> RECORDS FOR PROCESSING
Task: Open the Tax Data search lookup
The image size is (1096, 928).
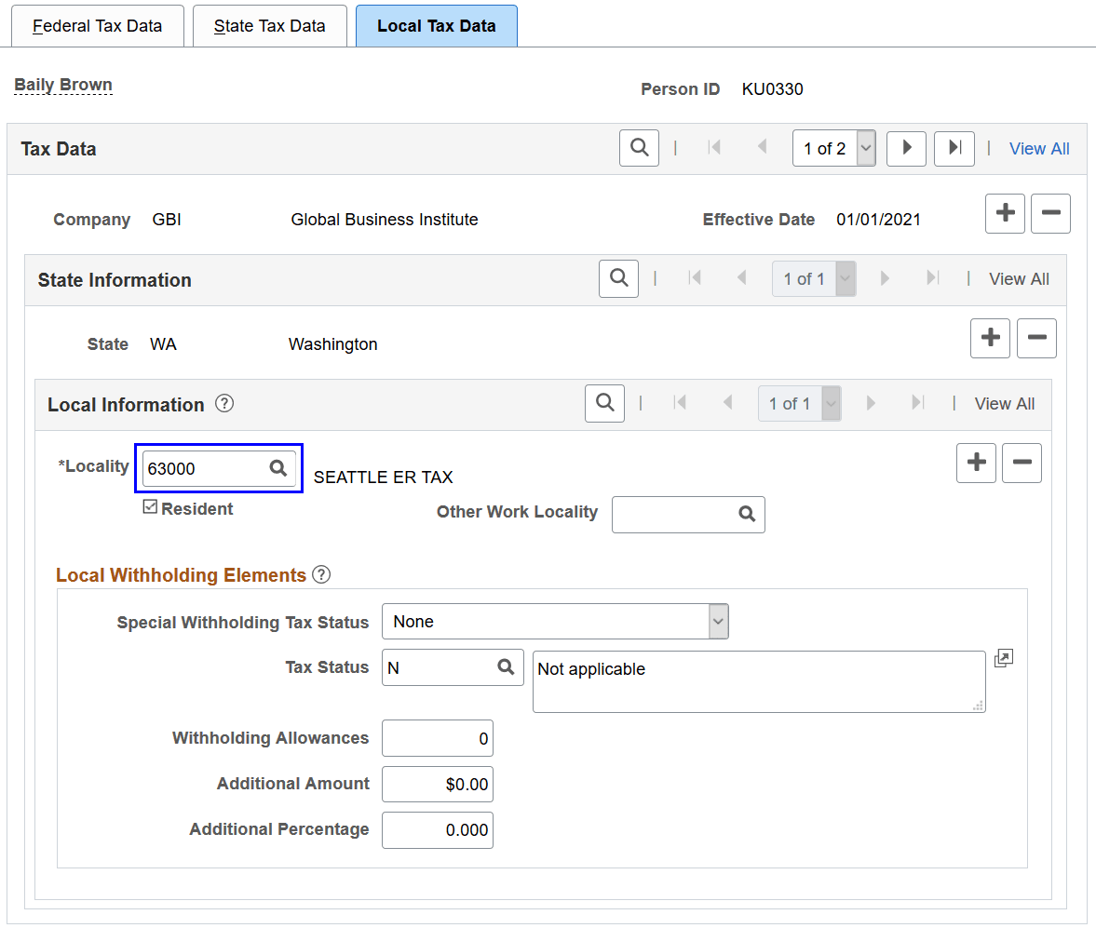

...

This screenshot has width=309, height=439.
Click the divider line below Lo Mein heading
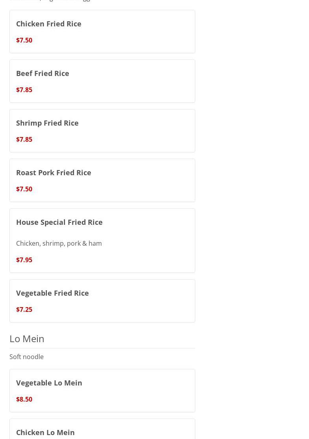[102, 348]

> TASK REQUIREMENTS
From the entries above, write out only the lines starting at the line that holds "Task: Open the Tax Data search lookup" and ending at the line that holds "The image size is (1096, 928).", keeping both and matching them exactly.

> SOLUTION TO THE EXERCISE
Task: Open the Tax Data search lookup
The image size is (1096, 928).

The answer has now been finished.